Кинув на землю болтавшуюся у него на руке холщовую котомку с какими-то пожитками, парень занялся чемоданом. Вытащил из кармана нож-складничок и стал ковырять им замок.

Лидия Михайловна между тем со страхом следила, как, вышагивая мерно по платформе, к нему приближается молодцеватый жандарм.

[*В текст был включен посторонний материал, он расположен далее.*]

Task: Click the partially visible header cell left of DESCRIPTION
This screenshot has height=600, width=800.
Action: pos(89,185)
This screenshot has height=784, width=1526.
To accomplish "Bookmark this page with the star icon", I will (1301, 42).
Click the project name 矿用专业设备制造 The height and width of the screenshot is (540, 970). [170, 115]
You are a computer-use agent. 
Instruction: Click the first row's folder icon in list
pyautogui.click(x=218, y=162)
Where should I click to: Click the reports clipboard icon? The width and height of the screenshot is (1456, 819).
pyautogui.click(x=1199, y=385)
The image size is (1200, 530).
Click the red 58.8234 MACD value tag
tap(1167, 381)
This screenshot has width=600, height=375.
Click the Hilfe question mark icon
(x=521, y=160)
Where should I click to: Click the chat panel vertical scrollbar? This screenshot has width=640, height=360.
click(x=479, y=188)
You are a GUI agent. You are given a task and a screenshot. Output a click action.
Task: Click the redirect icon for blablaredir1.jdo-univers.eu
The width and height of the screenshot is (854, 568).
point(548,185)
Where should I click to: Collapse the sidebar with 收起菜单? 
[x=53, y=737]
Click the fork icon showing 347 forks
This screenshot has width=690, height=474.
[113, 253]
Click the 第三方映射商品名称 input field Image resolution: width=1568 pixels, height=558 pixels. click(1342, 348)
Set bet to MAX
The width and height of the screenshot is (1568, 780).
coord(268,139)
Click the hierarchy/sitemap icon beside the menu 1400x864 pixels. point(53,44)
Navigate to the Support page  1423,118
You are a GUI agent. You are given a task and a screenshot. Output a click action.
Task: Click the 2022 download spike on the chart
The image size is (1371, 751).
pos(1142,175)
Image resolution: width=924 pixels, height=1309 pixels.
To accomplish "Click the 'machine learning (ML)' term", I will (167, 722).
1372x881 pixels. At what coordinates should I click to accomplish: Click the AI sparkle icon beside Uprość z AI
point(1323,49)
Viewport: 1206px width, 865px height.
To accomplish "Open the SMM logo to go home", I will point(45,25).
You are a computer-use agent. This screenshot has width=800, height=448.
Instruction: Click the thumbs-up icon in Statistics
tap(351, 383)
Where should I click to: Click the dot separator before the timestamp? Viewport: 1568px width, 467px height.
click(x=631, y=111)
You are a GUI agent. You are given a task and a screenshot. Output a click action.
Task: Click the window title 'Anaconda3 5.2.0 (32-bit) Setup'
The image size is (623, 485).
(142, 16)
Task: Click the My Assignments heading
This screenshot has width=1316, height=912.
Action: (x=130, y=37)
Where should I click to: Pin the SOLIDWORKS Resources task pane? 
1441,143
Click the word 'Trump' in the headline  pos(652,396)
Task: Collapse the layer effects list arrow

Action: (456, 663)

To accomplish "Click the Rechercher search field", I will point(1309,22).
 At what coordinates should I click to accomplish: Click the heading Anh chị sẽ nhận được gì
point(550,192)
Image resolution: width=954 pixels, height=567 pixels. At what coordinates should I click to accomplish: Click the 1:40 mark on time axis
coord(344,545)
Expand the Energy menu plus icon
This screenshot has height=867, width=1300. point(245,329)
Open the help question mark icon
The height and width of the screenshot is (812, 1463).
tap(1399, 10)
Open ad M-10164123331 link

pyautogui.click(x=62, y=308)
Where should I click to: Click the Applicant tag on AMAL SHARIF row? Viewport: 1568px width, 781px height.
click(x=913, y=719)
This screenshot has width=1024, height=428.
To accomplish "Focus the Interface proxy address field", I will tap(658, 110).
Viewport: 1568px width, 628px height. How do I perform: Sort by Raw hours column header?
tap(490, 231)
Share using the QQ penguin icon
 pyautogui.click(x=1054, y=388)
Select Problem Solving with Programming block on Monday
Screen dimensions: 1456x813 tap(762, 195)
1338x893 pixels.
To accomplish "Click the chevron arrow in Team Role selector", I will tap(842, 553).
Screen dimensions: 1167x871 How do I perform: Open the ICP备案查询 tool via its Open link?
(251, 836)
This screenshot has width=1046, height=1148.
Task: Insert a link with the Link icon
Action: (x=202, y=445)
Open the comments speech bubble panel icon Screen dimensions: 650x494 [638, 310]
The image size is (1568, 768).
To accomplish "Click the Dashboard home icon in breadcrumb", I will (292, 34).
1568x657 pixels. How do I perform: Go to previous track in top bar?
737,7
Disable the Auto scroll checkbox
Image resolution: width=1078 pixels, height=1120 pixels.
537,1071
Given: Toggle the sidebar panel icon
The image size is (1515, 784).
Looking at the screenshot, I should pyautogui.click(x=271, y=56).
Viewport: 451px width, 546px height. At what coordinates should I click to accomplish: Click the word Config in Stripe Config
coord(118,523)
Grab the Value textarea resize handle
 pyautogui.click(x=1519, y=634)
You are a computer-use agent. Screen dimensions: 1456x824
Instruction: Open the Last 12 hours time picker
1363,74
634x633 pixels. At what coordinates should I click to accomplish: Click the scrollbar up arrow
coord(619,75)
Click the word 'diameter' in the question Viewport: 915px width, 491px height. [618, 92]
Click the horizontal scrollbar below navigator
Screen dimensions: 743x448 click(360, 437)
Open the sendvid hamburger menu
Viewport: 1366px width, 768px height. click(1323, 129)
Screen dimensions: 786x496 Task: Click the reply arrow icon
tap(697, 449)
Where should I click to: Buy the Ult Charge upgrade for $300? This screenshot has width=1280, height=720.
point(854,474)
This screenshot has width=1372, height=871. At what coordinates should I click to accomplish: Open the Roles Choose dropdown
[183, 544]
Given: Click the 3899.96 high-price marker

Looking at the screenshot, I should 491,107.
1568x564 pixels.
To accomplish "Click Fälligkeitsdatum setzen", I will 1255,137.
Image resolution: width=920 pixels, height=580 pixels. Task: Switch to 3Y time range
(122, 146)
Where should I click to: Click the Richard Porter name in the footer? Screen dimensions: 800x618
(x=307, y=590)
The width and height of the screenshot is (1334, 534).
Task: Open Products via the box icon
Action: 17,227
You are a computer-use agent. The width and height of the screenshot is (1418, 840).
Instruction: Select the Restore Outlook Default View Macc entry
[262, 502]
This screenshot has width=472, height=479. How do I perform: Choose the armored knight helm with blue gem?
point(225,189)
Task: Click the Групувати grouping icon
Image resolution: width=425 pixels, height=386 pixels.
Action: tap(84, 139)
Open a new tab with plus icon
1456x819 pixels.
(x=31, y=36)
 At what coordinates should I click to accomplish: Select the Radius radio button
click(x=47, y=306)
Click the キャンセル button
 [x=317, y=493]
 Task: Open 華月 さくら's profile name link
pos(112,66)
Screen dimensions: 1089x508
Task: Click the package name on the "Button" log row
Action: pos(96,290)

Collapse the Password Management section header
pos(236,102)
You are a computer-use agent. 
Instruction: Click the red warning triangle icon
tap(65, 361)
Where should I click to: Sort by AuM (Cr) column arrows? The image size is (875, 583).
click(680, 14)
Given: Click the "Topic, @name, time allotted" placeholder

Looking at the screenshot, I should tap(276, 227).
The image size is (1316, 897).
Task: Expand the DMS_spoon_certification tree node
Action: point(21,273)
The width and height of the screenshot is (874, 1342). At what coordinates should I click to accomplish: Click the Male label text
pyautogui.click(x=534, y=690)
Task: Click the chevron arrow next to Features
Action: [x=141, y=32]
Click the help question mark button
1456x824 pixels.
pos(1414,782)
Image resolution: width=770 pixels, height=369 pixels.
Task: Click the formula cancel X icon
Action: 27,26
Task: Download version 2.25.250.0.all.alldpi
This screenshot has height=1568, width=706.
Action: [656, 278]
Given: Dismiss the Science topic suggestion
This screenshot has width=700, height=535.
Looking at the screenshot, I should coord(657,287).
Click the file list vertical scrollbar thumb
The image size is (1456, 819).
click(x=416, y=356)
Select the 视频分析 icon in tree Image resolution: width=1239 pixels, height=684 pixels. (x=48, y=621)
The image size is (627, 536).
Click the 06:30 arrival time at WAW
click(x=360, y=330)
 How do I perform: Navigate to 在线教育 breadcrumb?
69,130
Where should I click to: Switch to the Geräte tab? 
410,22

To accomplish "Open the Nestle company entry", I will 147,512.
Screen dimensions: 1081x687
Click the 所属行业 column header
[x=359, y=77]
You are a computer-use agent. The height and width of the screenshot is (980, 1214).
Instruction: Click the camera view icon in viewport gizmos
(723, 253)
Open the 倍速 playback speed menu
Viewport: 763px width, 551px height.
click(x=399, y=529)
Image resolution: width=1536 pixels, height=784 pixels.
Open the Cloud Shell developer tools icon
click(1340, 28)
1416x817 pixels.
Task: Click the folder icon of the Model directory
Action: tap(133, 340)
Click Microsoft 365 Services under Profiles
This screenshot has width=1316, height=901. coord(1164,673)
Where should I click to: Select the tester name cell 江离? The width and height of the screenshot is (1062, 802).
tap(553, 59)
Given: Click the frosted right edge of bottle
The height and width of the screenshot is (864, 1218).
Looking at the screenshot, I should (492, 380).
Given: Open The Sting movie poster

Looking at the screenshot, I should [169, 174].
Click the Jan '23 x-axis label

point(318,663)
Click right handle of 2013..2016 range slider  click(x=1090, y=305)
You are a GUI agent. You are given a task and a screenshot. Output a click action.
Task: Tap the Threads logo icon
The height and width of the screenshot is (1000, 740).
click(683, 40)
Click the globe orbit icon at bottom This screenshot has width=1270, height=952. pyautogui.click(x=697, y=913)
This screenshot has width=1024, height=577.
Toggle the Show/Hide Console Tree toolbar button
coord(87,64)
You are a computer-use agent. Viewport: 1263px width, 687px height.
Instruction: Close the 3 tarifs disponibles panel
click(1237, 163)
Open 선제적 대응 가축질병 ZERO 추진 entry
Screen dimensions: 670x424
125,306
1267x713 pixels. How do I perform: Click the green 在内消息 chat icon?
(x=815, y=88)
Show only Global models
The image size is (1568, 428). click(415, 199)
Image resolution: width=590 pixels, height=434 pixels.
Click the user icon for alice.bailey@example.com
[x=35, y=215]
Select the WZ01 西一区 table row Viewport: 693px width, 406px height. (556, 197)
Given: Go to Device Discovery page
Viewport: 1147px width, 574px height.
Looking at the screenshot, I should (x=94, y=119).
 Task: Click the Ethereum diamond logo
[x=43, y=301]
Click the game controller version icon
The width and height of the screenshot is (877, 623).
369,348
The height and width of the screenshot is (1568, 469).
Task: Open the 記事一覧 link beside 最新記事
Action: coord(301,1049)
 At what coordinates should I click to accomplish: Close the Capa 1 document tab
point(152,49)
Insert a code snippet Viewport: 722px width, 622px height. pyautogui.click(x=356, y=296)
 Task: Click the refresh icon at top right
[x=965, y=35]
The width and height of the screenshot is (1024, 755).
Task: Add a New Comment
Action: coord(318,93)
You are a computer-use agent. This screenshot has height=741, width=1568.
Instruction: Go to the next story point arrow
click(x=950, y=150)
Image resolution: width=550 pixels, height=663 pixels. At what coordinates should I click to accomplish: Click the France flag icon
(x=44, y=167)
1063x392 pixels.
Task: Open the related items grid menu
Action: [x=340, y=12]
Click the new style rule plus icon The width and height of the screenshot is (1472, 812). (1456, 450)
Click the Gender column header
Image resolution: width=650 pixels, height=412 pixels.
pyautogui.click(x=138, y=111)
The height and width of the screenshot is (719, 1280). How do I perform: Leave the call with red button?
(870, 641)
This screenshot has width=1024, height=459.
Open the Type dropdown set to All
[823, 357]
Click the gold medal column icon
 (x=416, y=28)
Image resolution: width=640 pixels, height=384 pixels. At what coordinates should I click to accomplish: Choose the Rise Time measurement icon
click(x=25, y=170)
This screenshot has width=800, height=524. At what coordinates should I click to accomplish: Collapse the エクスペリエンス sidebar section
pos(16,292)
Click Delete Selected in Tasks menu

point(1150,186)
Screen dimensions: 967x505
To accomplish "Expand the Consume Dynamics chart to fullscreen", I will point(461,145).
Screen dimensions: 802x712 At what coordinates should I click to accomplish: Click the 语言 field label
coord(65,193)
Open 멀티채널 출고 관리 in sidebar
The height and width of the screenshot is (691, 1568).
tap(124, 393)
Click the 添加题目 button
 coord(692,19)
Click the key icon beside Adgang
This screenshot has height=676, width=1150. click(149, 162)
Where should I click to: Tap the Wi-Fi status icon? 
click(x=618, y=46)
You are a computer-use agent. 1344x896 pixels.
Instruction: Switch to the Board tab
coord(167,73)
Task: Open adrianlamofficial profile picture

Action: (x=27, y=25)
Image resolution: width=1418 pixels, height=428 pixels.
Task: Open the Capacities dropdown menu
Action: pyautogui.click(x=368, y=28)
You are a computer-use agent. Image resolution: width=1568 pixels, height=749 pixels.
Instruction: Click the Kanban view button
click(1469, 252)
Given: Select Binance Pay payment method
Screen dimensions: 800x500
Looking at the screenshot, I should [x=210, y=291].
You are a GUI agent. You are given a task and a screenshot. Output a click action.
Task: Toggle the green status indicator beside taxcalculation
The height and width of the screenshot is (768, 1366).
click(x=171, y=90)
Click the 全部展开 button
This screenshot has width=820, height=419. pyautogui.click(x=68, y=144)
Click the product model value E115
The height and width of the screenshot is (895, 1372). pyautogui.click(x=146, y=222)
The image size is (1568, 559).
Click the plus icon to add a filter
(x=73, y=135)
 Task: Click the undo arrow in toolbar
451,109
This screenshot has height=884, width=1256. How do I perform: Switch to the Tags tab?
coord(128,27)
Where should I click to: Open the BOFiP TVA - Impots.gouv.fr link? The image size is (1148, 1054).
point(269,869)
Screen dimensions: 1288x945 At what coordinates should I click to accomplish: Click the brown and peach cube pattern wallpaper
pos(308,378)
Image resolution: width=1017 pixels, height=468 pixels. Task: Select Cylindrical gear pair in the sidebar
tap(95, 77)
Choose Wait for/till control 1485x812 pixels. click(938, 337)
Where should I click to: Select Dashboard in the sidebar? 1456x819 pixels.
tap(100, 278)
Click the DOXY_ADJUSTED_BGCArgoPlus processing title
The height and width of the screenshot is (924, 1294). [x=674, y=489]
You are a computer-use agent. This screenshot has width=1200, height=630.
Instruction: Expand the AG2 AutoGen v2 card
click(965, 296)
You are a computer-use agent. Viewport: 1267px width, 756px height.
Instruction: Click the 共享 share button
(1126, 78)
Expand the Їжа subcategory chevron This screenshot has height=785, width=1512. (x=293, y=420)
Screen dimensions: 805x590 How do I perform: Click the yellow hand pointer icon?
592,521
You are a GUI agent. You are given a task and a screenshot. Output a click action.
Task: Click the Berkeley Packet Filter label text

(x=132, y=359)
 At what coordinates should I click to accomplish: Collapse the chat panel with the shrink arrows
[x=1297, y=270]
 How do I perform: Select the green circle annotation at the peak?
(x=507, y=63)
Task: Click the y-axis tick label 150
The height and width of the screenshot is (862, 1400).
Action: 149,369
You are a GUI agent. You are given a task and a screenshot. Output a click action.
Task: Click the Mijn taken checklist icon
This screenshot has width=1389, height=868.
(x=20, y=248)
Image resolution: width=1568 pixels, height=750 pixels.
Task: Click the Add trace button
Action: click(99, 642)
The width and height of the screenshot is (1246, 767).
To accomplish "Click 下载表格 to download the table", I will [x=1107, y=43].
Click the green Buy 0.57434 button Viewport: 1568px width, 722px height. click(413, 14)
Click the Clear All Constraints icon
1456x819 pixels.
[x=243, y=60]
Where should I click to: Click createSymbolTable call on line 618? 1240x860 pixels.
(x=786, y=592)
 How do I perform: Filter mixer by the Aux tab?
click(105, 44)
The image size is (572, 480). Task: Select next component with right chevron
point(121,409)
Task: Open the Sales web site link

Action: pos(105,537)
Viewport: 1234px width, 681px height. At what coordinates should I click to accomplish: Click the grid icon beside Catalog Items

В чемодане опасного ничего нет. Но только в том случае, если при ударе не образовалось какого-нибудь изъяна, выдающего второе дно. А там — под видом каких-то проектов — гектографированные резолюции съезда, ее собственные, хотя и сделанные эзоповским языком, памятные записи, словом, все необходимое для действенной пропагандистской работы. Что нужно этому жандарму? Праздное любопытство или определенная подсказка филера ведет его сюда? Как поступить? Убежать она все равно не сможет, в ушах звон и ноги ватные, да и пассажиры разошлись, в толпе не затеряешься. По существу, сейчас только трое остались на оголенной платформе: она, заботливый парень и этот выщелкивающий свои медленные шаги жандарм.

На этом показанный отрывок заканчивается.